MicroRNA-130a Mediates Proliferation of Vascular Smooth Muscle Cells in Hypertension

BACKGROUND It has been reported that microRNA-130a (miR-130a) targets GAX, the growth arrest-specific homeobox, which inhibits proliferation, differentiation, and migration of vascular smooth muscle cells (VSMCs). In the present study, we therefore investigated the effect of miR-130a on proliferation of cultured VSMCs and the potential role of miR-130a in vascular remodeling during hypertension. METHODS Proliferation of VSMCs was determined by 5-bromo-2'-deoxyuridine (BrdU) incorporation method.

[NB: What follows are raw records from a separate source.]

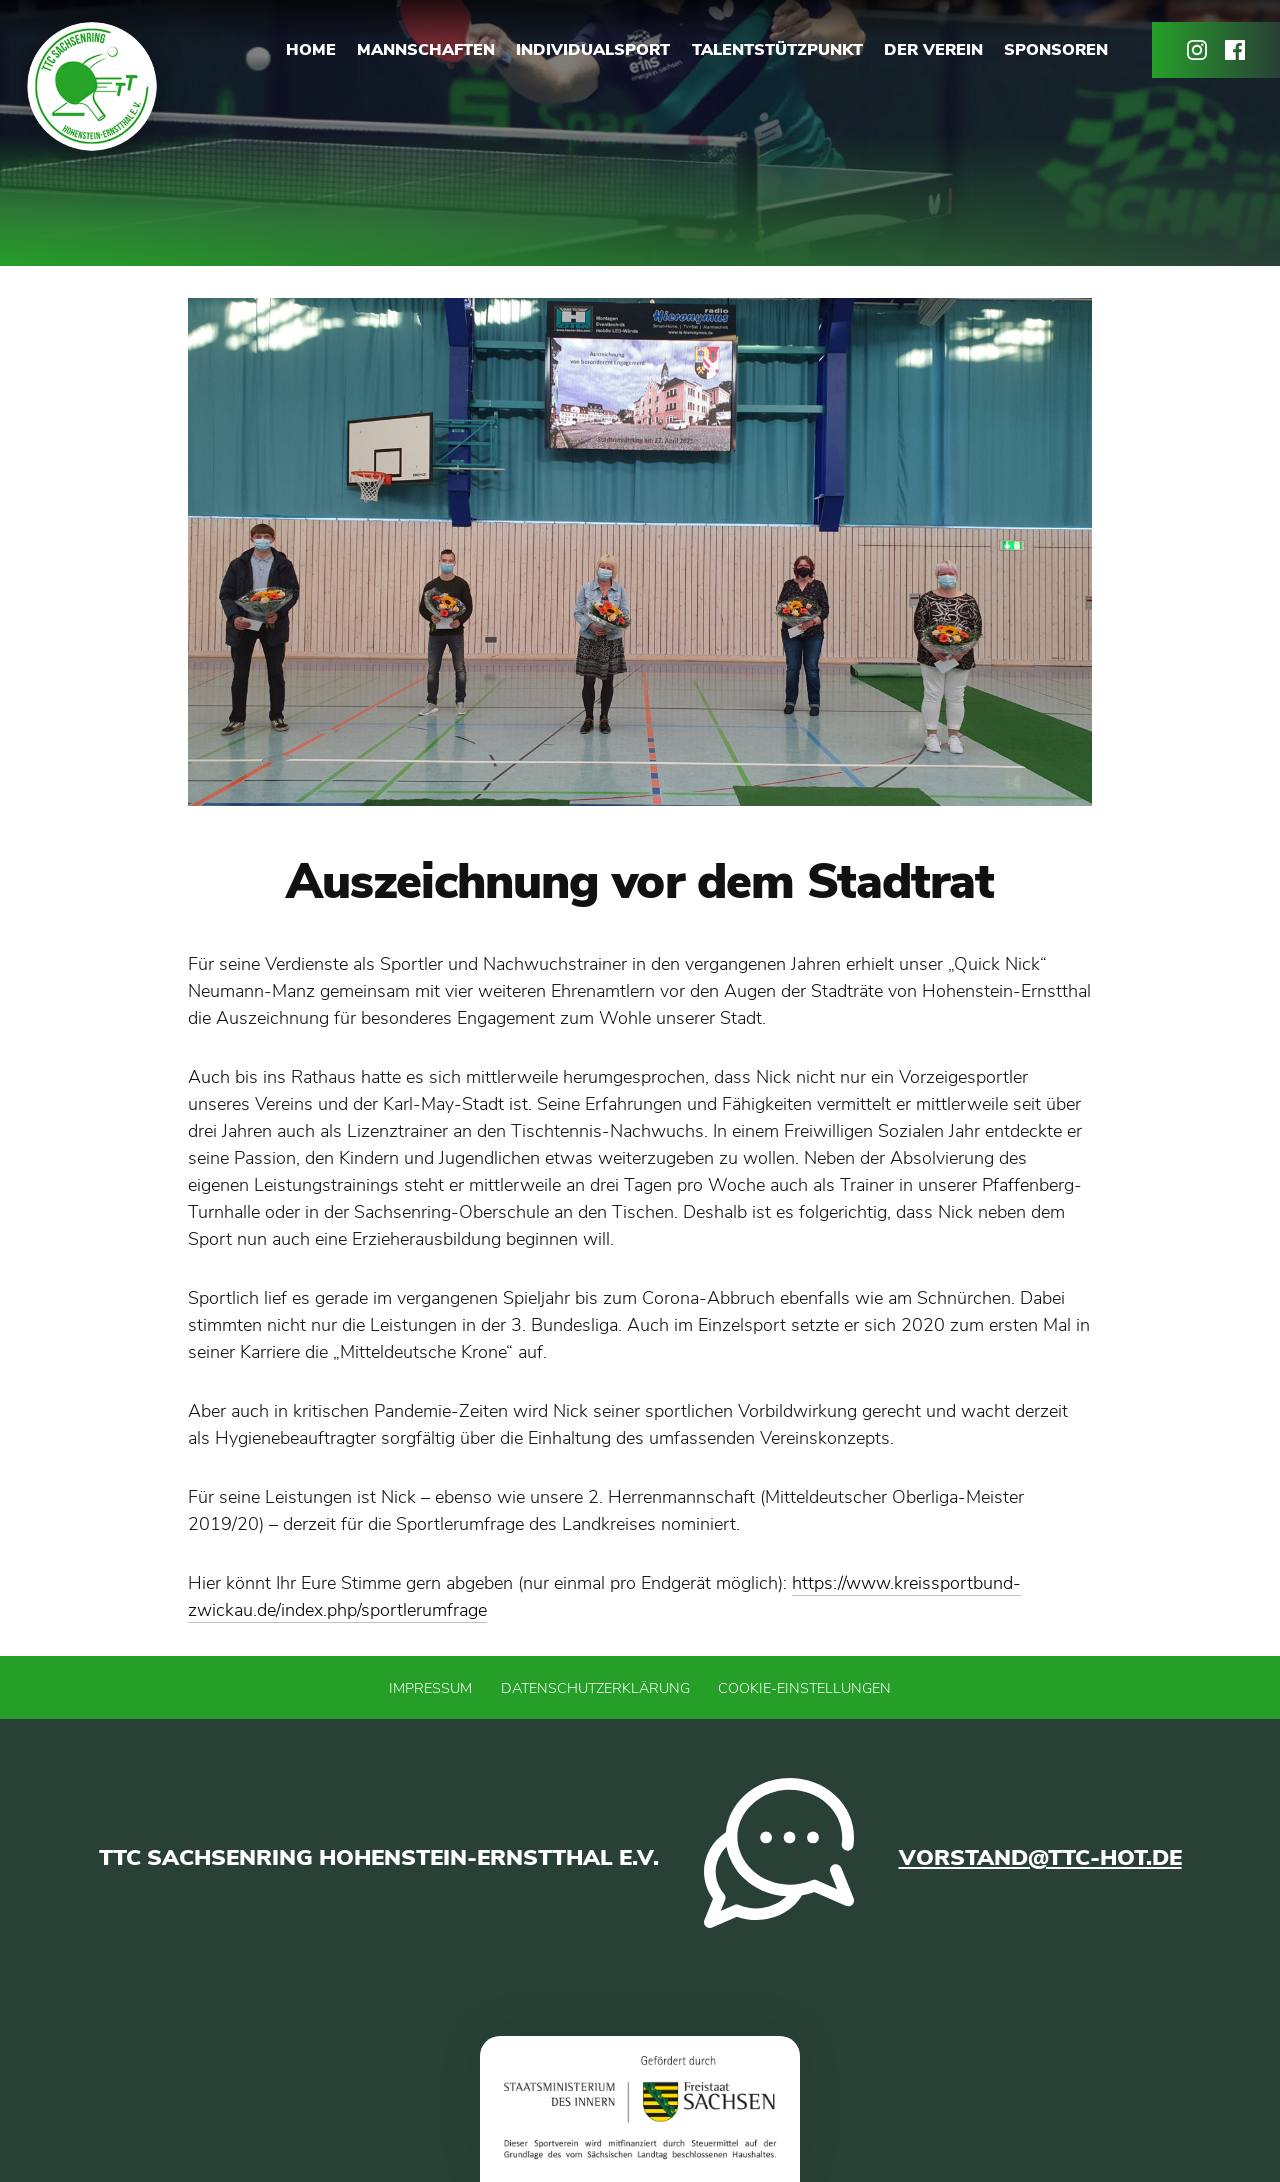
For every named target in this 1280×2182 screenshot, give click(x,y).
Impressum (430, 1688)
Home (311, 50)
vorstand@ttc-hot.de (1040, 1857)
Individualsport (593, 50)
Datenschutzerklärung (595, 1688)
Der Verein (933, 50)
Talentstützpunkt (777, 50)
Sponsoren (1056, 50)
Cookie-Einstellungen (804, 1688)
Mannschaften (426, 50)
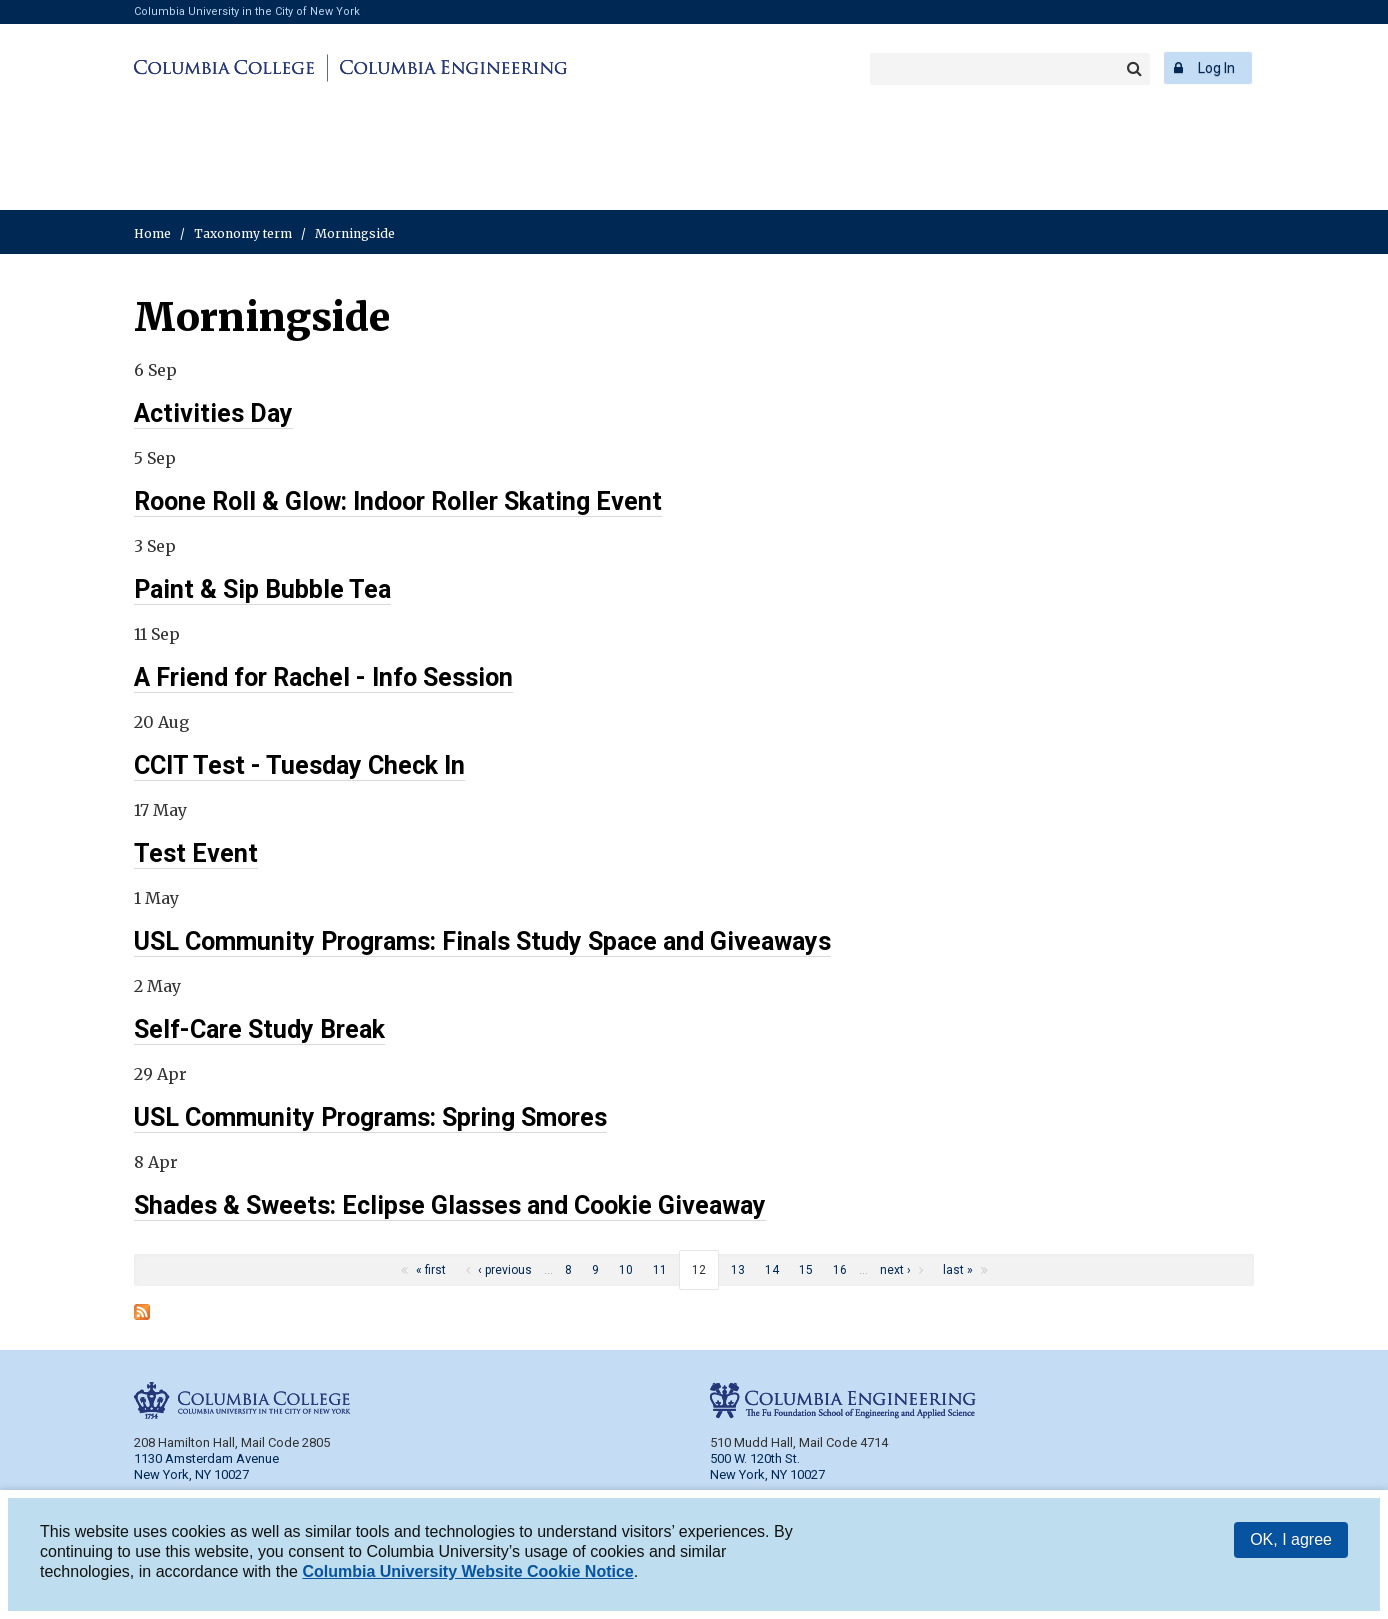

The expression of miR-130a and GAX was analyzed by quantitative reverse transcription-PCR. The protein expression of GAX was analyzed by western blot. The mimic and inhibitor of miR-130a were used in gain-of-function and loss-of-function in vitro studies, respectively. The correlation of miR-130a with vascular remodeling was observed in spontaneously hypertensive rats (SHRs). RESULTS MiR-130a mimic at the concentration of 25 or 50 nmol/l significantly promoted proliferation of VSMCs. The expression of miR-130a was upregulated in the remodeled aorta and superior mesenteric artery of SHRs. The expression of GAX was downregulated in VSMCs transfected with miR-130a mimic and in thoracic aorta and superior mesenteric artery of SHRs. Angiotensin II (Ang II) promoted proliferation of VSMCs and upregulated miR-130a expression concomitantly with a decreased GAX expression in a concentration and time-dependent manner. The proliferative effects of Ang lion VSMCs were suppressed partly by the miR-130a inhibitor. CONCLUSIONS These results suggest that miR-130a is a novel regulator of proliferation of VSMCs via inhibiting the expression of GAX, which may contribute to vascular remodeling in hypertension.